2. Validity of search and seizure conducted by the Enforcement Directorate on May 9, 2017.
3. Retention of seized documents under Section 17(4) of the Prevention of Money Laundering Act, 2002.
4. Compliance with procedural requirements under Sections 17, 18, 20, and 21 of the Prevention of Money Laundering Act, 2002.
5. Lapse of retention order due to non-filing of prosecution complaint within the prescribed period.

Detailed Analysis:

1. Propriety of the Order dated September 5, 2017:
The appellant challenged the propriety of the order passed by the Adjudicating Authority on September 5, 2017, in O.A. 103 of 2017. The appeal contended that the Adjudicating Authority failed to properly assess the lack of evidence connecting Ramesh Kumar Gupta to the appellant company, which was the sole premise for the search and seizure.

2. Validity of Search and Seizure Conducted by the Enforcement Directorate:
The Enforcement Directorate conducted a search at the registered office of the appellant on May 9, 2017, based on the presumption that the proceeds of crime from M/s. Kali International Pvt. Ltd. and M/s. Rajco Steel Enterprises were invested in the appellant's bank accounts and investments. The appellant argued that Ramesh Kumar Gupta was neither a director nor a shareholder in the appellant company, and the Enforcement Directorate failed to provide cogent evidence to substantiate their claims.

3. Retention of Seized Documents under Section 17(4) of PMLA, 2002:
Following the seizure, the respondent filed an application on June 5, 2017, under Section 17(4) of the PMLA, seeking retention of the seized records. The Adjudicating Authority issued a notice to the appellant on June 6, 2017, to show cause why the documents should not be retained. The appellant contended that the retention order was vitiated due to the lack of corroborative evidence linking Ramesh Kumar Gupta to the appellant company.

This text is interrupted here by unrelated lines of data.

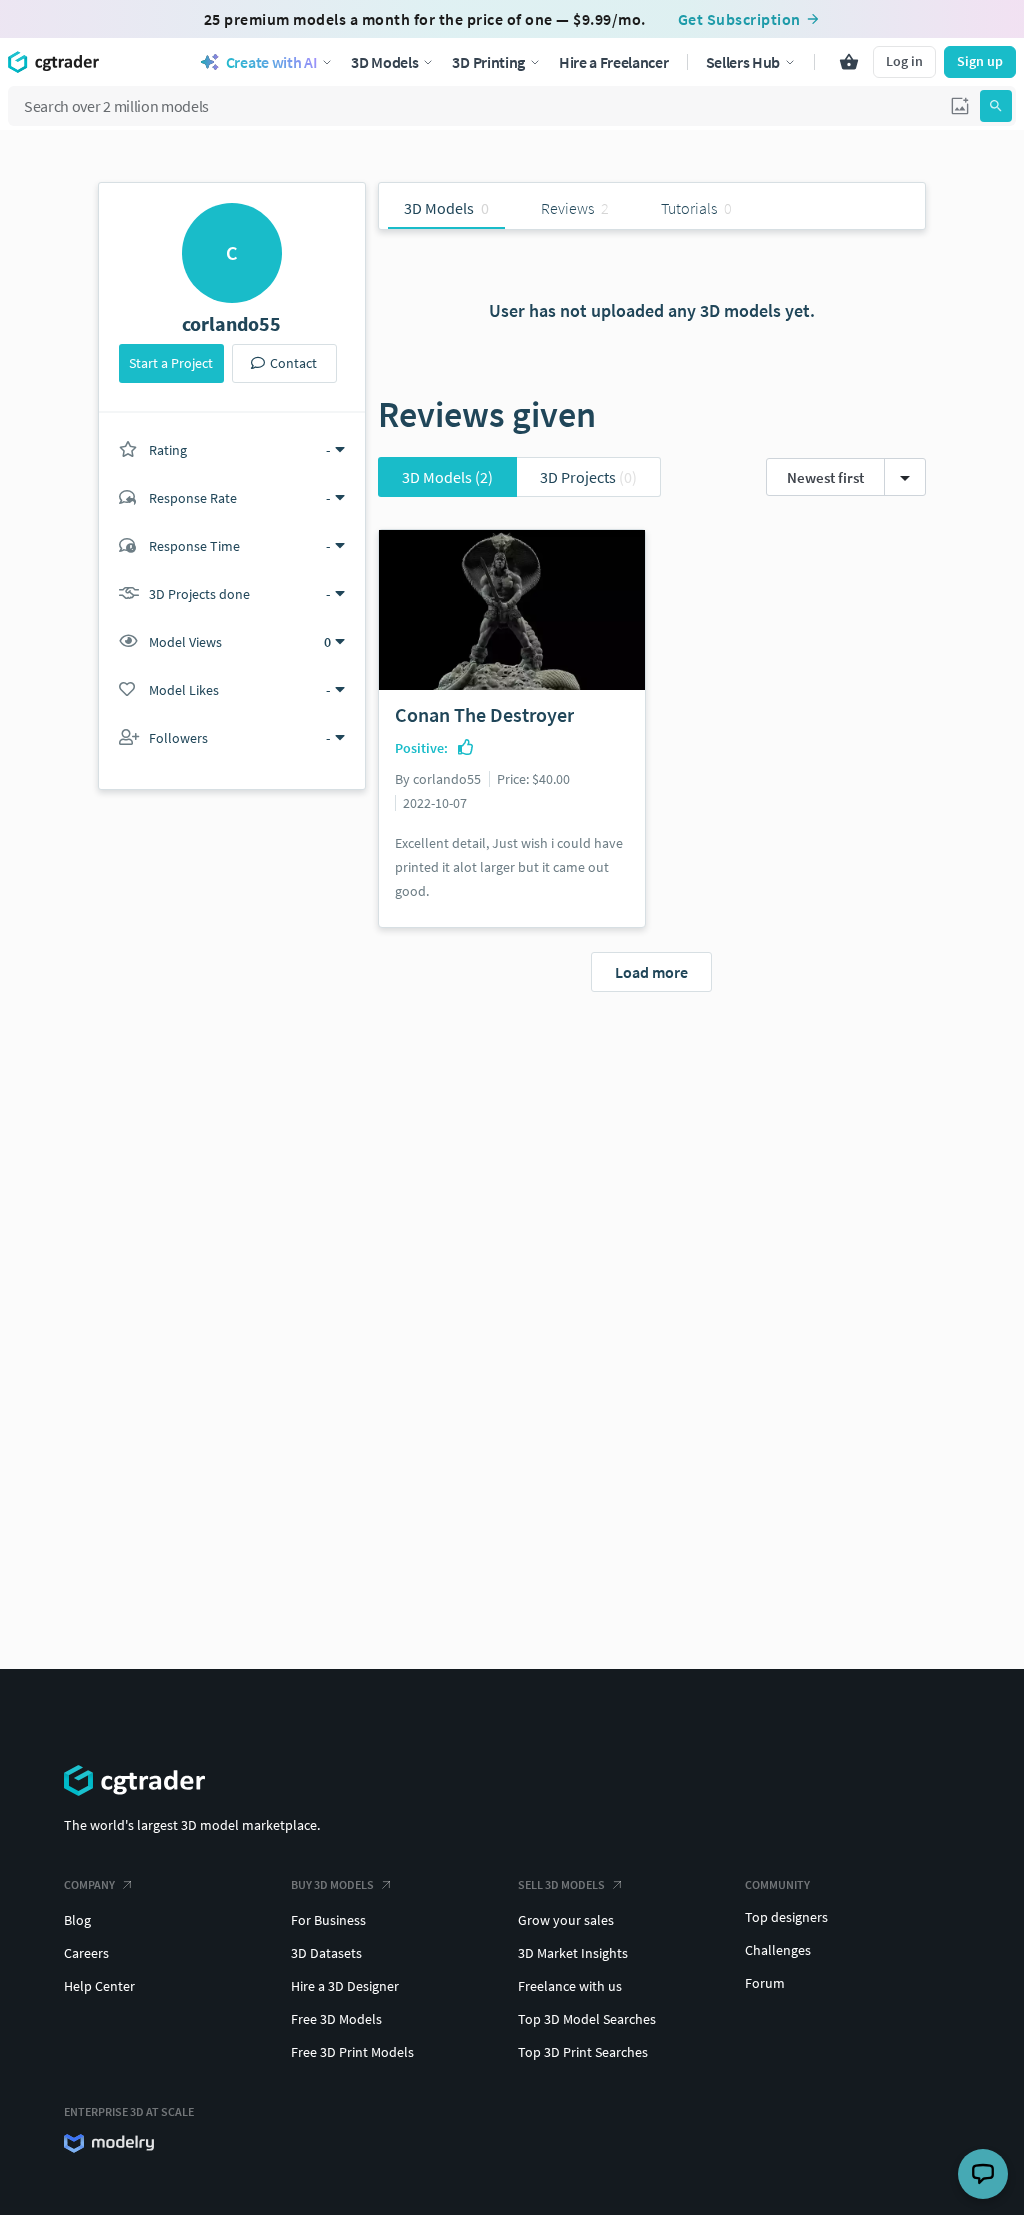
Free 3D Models (336, 2019)
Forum (765, 1983)
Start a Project (171, 363)
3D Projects (588, 477)
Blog (77, 1920)
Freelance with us (570, 1986)
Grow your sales (566, 1920)
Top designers (786, 1917)
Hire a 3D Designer (345, 1986)
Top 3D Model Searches (587, 2019)
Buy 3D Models (332, 1884)
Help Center (99, 1986)
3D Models (447, 477)
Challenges (778, 1950)
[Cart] (849, 62)
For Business (328, 1920)
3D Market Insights (573, 1953)
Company (89, 1884)
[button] (960, 106)
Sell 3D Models (561, 1884)
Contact (293, 363)
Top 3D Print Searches (583, 2052)
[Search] (996, 106)
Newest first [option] (825, 477)
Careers (86, 1953)
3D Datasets (326, 1953)
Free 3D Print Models (352, 2052)
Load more (651, 972)
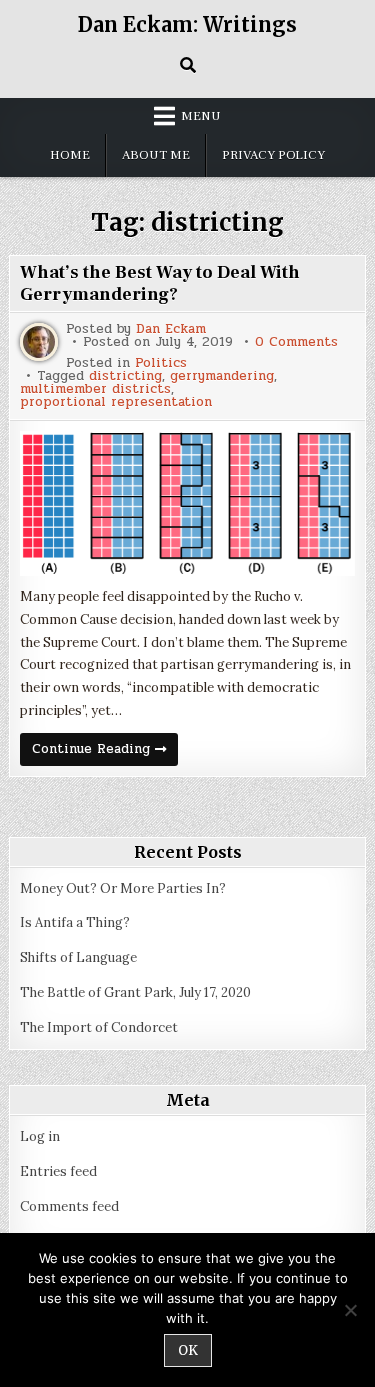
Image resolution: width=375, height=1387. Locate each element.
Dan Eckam (171, 329)
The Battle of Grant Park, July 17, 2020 (135, 992)
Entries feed (58, 1171)
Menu (201, 116)
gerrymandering (222, 376)
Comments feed (69, 1206)
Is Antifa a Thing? (75, 922)
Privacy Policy (273, 155)
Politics (161, 363)
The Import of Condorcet (99, 1027)
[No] (350, 1310)
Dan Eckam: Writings (187, 24)
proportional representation (116, 402)
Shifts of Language (78, 957)
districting (125, 376)
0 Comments (296, 342)
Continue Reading (105, 752)
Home (70, 155)
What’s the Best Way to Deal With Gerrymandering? (160, 283)
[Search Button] (188, 65)
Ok (188, 1350)
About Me (156, 155)
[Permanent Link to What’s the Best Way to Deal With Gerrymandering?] (187, 503)
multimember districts (95, 389)
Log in (40, 1136)
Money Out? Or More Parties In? (123, 888)
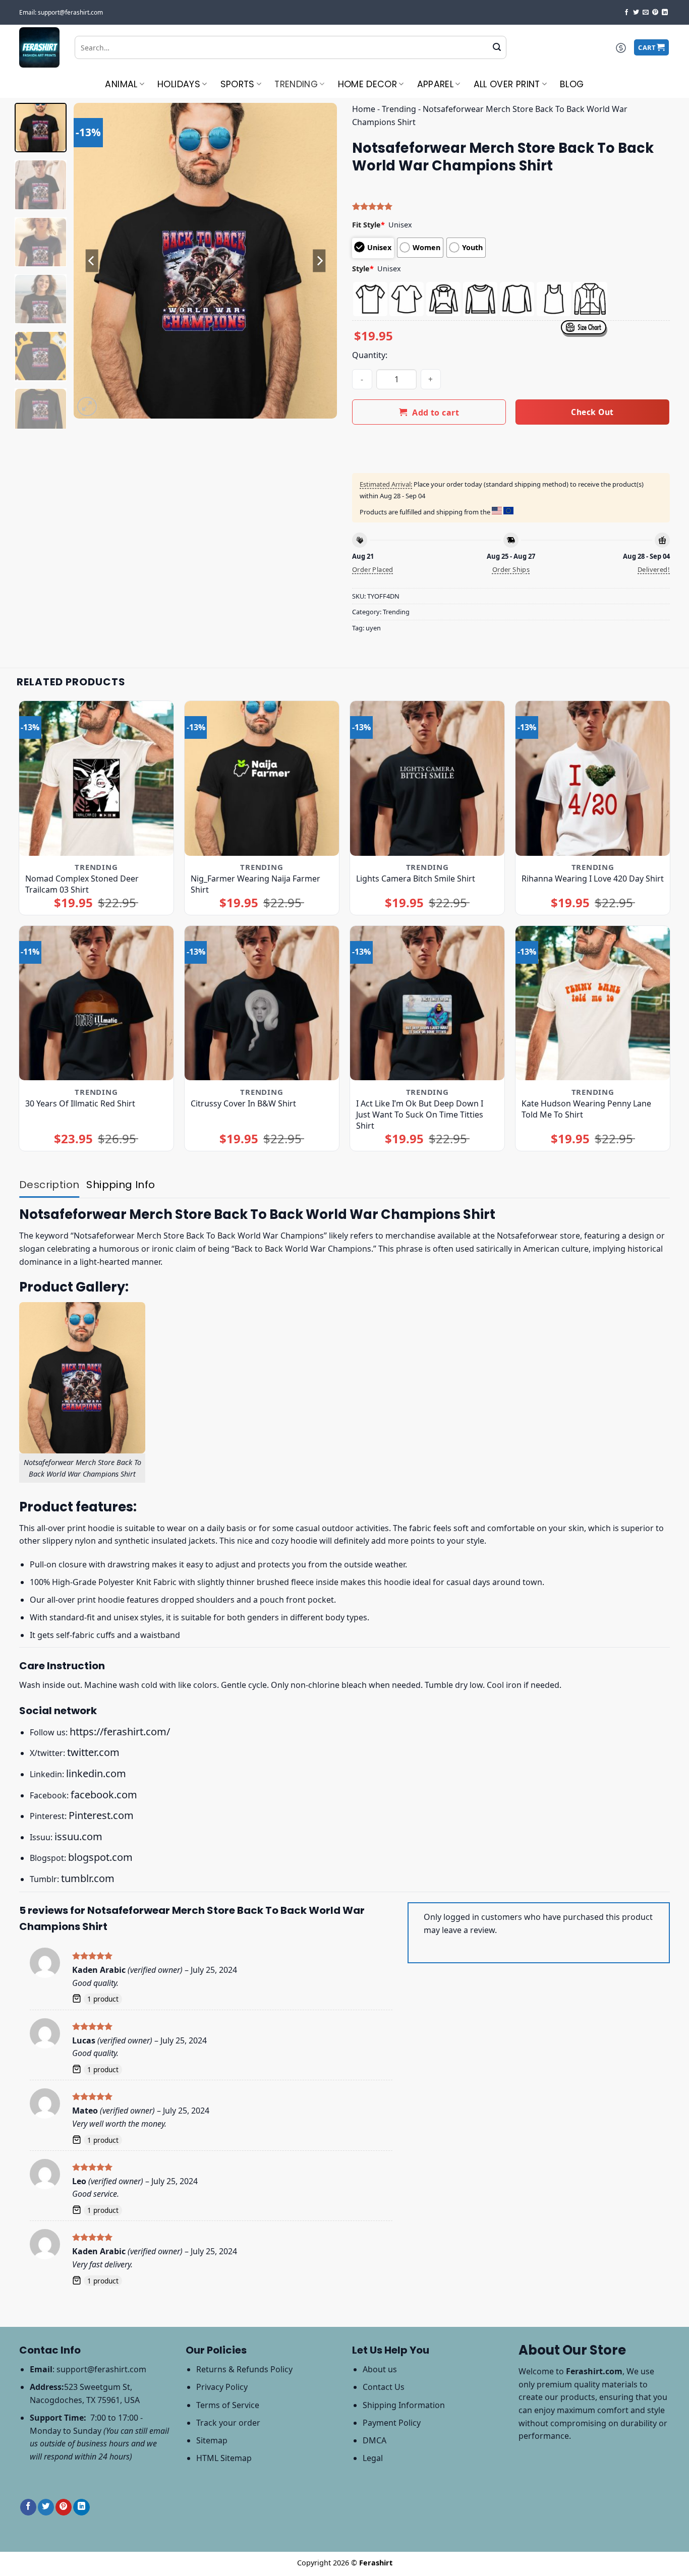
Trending (296, 84)
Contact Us (384, 2386)
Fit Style (368, 224)
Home (363, 108)
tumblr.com (87, 1878)
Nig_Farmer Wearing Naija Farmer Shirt (255, 884)
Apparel (435, 84)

4. Compliance with Procedural Requirements under Sections 17, 18, 20, and 21 of PMLA, 2002:
The judgment highlighted the procedural requirements under Sections 17, 18, 20, and 21 of the PMLA. It emphasized that the outer limit for deciding the application for retention of property is 180 days from the date of seizure, which is not extendable. The retention of property or records seized must comply with the prescribed procedures, failing which the proceedings would lapse.

5. Lapse of Retention Order Due to Non-Filing of Prosecution Complaint:
The judgment noted that no prosecution complaint had been filed against the appellant within the prescribed period of 90 days as per Section 8(3)(a) of the PMLA. The properties and records were seized for investigation purposes, but more than a year had passed without filing a prosecution complaint. Consequently, the retention order lapsed after 90 days, and the impugned order was set aside.

Conclusion:
The appeal was allowed, and the impugned order dated September 5, 2017, was set aside. The documents retained by the Enforcement Directorate were to be handed over to the appellant, who was entitled to receive copies under Subsection 2 of Section 21 of the PMLA. The judgment underscored the importance of adhering to procedural requirements and the consequences of failing to file a prosecution complaint within the stipulated period.